Wie es weitergeht: Die Botschaft des Bundes­rats kommt nun in die zuständige Kommission und wird anschliessend im Parlament beraten. Es ist mit einer breiten Ablehnung zu rechnen, da keine der politischen Parteien auf die Mandats­steuer der Richterinnen verzichten will – oder auf die Einfluss­nahme, was die Besetzung der Richter­bank betrifft.

Vaterschaftsurlaub: FDP will nun plötzlich doch nicht

Worum es geht: Mit 134 Nein- zu 133-Ja-Stimmen haben die FDP-Delegierten die Nein-Parole für die Abstimmung über den Vaterschaftsurlaub beschlossen. Begründet wird der Entscheid damit, dass der angestrebte Vaterschafts­urlaub alte Rollen­modelle zementiere und den Firmen hohe Kosten verursache.

Warum Sie das wissen müssen: Die FDP hat im Parlament noch deutlich für die Vorlage gestimmt, die Vätern nach der Geburt ihres Kindes zwei Wochen bezahlten Urlaub einräumen will. Nun kämpft die Partei an der Seite der SVP plötzlich gegen die Vorlage und brüskiert damit vor allem die FDP-Frauen. Sie sprachen sich deutlich für den Vaterschaftsurlaub aus und schrieben, die Schweiz sei «immer noch ein familien­politisches Entwicklungs­land». Mit dem Vater­schafts­urlaub werde «ein kleiner Schritt hin zur Gleich­stellung» getan. Der äusserst knappe Parolen­entscheid zeigt, dass die drittgrösste Partei der Schweiz in der Ausrichtung ihrer Familien­politik tief gespalten ist.

Wie es weitergeht: Am 27. September kommt der Vater­schafts­urlaub zur Abstimmung. Ausser der FDP und der SVP befürworten alle wichtigen Parteien die Vorlage. Gemäss Umfragen des Meinungs­forschungs­instituts GFS Bern wird sie von 63 Prozent unterstützt und von 35 Prozent abgelehnt.

Nationalrat stimmt über Lohn­deckel für Staats­konzerne ab

Worum es geht: Die Chefinnen von SBB, Post, Ruag, Skyguide, Suva, SRG und Swisscom sollen künftig maximal einen Bundesrats­lohn erhalten. Die Staats­politische Kommission des National­rats (SPK) hat die Vorlage vergangene Woche dem Parlament überwiesen. Das Maximum hat sie bei 1 Million Franken festgelegt.

Warum Sie das wissen müssen: Die Top­verdiener in den Staats­konzernen sitzen an der Spitze von SBB und Post. Sie beziehen jährlich rund 1,2 Millionen Franken – inklusive Pensions­kassen­beiträgen.

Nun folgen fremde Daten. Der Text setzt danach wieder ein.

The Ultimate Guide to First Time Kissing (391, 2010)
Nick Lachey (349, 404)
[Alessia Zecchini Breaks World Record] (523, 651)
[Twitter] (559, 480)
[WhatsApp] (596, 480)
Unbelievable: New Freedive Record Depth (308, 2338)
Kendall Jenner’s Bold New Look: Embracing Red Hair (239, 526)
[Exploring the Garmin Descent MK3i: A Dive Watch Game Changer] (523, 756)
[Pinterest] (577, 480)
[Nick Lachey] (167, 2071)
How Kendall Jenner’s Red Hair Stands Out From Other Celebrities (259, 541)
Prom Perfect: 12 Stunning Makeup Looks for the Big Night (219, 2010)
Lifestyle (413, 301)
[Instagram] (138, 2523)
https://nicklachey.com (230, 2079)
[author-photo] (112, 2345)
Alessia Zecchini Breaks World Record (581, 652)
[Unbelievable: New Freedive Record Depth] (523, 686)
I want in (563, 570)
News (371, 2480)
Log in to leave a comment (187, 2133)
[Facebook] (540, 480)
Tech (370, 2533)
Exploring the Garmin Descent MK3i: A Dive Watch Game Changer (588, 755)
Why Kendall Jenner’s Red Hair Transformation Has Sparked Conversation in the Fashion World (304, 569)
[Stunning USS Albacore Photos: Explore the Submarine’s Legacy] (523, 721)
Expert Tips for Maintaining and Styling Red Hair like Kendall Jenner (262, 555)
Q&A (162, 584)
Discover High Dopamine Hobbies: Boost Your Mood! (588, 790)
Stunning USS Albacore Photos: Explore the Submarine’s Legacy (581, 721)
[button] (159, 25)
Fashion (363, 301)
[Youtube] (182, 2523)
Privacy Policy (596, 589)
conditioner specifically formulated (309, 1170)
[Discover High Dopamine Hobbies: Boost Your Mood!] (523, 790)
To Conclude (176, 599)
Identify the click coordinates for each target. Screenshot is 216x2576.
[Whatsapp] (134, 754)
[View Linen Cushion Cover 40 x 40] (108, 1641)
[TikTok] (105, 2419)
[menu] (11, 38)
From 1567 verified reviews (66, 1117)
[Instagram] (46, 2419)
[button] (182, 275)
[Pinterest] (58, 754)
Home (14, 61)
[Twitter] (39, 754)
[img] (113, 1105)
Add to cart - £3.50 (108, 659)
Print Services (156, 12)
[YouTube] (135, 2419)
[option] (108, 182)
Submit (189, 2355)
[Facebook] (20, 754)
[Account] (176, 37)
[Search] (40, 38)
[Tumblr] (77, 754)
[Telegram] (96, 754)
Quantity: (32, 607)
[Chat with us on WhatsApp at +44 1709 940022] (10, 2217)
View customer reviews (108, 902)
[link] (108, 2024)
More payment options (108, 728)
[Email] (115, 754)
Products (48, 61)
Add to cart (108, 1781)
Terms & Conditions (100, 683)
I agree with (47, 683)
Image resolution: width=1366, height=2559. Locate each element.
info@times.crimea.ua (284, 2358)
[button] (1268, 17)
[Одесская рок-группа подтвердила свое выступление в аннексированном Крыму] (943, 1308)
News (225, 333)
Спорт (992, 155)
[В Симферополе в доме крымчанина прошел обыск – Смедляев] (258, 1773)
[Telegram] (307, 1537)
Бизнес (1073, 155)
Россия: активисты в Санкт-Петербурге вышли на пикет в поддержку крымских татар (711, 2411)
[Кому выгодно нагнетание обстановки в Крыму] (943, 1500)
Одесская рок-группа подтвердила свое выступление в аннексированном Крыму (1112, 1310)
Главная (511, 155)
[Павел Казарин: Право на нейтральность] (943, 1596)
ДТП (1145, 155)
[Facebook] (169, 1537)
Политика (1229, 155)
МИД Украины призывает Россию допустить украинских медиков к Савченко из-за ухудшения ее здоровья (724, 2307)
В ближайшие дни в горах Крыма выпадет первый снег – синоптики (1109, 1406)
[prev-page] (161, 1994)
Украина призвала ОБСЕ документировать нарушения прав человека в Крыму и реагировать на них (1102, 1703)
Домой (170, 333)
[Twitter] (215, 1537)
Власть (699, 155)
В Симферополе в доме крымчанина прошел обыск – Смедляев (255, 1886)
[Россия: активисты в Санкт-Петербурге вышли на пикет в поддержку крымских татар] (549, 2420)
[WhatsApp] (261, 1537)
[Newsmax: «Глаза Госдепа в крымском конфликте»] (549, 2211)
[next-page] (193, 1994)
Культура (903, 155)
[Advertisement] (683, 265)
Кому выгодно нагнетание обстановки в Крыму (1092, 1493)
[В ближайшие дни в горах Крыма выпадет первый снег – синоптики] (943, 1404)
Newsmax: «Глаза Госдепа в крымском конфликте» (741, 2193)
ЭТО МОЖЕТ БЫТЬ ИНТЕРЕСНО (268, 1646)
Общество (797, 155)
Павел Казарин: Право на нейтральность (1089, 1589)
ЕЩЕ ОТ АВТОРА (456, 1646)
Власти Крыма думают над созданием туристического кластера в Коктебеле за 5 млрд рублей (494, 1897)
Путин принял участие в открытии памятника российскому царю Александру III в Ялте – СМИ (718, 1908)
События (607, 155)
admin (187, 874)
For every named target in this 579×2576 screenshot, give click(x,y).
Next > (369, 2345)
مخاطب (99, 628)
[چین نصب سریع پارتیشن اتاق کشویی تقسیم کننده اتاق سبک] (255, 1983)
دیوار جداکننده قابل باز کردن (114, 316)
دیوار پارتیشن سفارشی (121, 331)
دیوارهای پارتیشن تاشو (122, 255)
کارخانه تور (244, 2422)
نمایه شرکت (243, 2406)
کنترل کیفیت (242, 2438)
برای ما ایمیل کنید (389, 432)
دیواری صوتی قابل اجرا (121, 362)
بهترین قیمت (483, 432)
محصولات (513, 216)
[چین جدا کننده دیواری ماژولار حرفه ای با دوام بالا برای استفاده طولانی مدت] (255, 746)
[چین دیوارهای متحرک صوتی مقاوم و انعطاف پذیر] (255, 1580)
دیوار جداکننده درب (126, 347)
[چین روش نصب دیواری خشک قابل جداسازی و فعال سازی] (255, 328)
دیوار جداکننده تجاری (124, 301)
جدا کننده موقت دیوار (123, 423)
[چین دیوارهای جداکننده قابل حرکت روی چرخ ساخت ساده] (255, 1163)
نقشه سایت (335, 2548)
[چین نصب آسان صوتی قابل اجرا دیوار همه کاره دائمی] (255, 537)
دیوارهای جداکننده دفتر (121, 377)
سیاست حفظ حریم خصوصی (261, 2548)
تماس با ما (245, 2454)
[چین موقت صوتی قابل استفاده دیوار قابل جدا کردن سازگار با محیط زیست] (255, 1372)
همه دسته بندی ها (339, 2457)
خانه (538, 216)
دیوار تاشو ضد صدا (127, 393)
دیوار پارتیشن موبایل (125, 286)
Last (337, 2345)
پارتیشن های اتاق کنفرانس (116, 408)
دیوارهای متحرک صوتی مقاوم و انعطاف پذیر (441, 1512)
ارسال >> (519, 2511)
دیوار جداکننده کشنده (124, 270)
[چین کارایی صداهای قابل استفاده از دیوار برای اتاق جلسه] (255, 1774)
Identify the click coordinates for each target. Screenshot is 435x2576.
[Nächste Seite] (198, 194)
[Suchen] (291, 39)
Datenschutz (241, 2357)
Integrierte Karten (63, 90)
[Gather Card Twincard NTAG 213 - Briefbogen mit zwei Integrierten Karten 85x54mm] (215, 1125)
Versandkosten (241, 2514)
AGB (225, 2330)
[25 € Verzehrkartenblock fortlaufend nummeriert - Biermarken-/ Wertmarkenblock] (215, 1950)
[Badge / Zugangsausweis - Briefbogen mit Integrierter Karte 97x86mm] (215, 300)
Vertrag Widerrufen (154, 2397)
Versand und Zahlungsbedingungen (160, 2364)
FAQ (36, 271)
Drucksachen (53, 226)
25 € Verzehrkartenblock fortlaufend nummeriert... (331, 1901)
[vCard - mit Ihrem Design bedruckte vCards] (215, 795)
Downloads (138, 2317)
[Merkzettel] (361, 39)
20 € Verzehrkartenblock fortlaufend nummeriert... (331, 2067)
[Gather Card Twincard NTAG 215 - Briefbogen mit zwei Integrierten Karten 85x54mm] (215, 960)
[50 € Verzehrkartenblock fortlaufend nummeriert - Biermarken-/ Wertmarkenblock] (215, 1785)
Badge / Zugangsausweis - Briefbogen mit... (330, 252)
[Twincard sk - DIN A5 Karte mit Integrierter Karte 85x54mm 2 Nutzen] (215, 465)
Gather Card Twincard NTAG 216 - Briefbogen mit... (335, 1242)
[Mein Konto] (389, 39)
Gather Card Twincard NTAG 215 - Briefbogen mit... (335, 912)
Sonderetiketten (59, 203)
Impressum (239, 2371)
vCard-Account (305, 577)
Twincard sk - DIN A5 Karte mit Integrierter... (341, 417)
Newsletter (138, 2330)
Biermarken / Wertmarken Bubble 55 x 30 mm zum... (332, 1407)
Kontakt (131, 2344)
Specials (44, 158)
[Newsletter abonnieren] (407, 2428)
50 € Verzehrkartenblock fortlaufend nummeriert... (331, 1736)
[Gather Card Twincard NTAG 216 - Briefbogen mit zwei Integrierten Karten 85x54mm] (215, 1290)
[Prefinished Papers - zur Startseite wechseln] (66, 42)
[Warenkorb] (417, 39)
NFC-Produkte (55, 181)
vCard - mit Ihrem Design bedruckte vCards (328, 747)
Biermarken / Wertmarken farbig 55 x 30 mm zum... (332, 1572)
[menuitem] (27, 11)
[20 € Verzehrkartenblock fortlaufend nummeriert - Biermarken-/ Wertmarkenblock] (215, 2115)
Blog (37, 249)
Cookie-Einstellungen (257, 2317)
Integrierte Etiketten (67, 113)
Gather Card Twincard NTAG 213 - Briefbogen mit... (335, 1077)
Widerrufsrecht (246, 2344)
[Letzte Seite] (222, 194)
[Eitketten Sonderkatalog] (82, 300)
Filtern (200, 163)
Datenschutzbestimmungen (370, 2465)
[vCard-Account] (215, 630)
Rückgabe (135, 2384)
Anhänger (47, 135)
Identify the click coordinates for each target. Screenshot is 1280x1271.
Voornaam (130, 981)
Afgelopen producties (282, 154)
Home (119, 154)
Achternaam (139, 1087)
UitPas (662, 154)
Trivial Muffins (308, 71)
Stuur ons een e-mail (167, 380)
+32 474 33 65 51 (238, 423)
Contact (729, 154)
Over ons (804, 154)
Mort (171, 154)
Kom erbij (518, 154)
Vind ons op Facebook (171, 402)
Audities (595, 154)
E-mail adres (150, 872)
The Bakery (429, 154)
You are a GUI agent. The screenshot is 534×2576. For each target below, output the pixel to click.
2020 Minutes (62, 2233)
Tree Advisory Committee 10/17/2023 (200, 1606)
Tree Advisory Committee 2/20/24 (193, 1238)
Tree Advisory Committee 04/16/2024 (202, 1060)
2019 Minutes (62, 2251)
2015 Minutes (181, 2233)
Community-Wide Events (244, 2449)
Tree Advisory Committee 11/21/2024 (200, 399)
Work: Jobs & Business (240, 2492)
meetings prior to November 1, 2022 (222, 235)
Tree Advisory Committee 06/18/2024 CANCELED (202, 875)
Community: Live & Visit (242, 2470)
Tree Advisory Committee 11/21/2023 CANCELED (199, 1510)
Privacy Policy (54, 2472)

Obwohl ihre Löhne in den letzten zehn Jahren nicht spürbar angestiegen sind, bleiben sie ein Politikum, Kritiker sprechen gar von «Lohn­exzessen». Die Pro-Service-public-Initiative von 2016 verlangte unter anderem, dass Kader nicht mehr als ein Mitglied des Bundes­rats verdienen sollten. Gerechnet wurde damals mit dem Bundesrats-Jahres­lohn von knapp 500’000 Franken. Die Initiative scheiterte zwar an der Urne, doch der Lohn­deckel blieb populär. Die damalige SP-National­rätin Susanne Leutenegger Oberholzer hatte drei Tage vor der Abstimmung eine parlamentarische Initiative für einen Lohndeckel eingereicht. Nach diversen Anpassungen und einer Vernehmlassung kommt das Anliegen nun in den National­rat. Bürgerliche Politikerinnen haben inzwischen ein Maximum von 1 Million durchgesetzt. Im neuen Betrag ist auch die durch­schnittliche Renten­leistung enthalten, die eine Bundes­rätin nach ihrer Amtszeit beziehen kann. Gleichzeitig soll auch der bislang deutlich höhere Toplohn der Swisscom Teil des neuen Gesetzes werden. Dies, obwohl hier eine Mehrheit der Vernehmlasser eine Ausnahme verlangte, da der Telecom­konzern dem Aktien­recht unterliegt. CEO Urs Schaeppi verdiente letztes Jahr 1,76 Millionen Franken.

Wie es weitergeht: Der National­rat stimmt in der Herbst­session über die Vorlage ab. Danach befindet die vorberatende Kommission des Stände­rats darüber, bevor schliesslich die kleine Kammer abstimmt. Sind sich beide Kammern einig, ist der Lohn­deckel noch dieses Jahr unter Dach und Fach.

Schluss: Tessiner Chiesa ist neuer SVP-Chef

Er ist von der SVP-Findungs­kommission vor wenigen Wochen aus dem Hut gezaubert worden, jetzt ist er gewählt: Der Tessiner Ständerat Marco Chiesa ist neuer Präsident der SVP. Die Partei­delegierten haben ihn am Wochen­ende «gross­mehrheitlich» an ihre Spitze gesetzt. Wie viele Stimmen Chiesa genau erhalten hat, konnte nicht mehr eruiert werden: Bereits beim Auszählen gab es tosenden Applaus. Anders als sich zuvor abzeichnete, kam es nicht zu einer Kampf­wahl zwischen Chiesa und dem Zürcher SVP-Nationalrat Alfred Heer. Dessen Kandidatur wurde gerade noch rechtzeitig zurückgezogen – von Benjamin Fischer, Präsident der Zürcher SVP. «Klar: Jetzt bin ich natürlich der Trottel. Aber das ist mir gleich. Ich habs ja nicht für mich gemacht, sondern für die Partei», sagt Heer im Interview mit der Republik. Die Partei hat nach der DV erst mal andere Sorgen: Denn obwohl die Partei­leitung das Masken­tragen empfohlen hatte, folgten die wenigsten der 400 dicht beieinander­sitzenden Politiker dem Rat. Für den abtretenden Präsidenten Albert Rösti wäre es «das Schlimmste, was uns geschehen könnte», wenn nun alle in Quarantäne müssten. Klar ist: Den Abstimmungs­kampf für die Begrenzungs­initiative würde es sehr erschweren.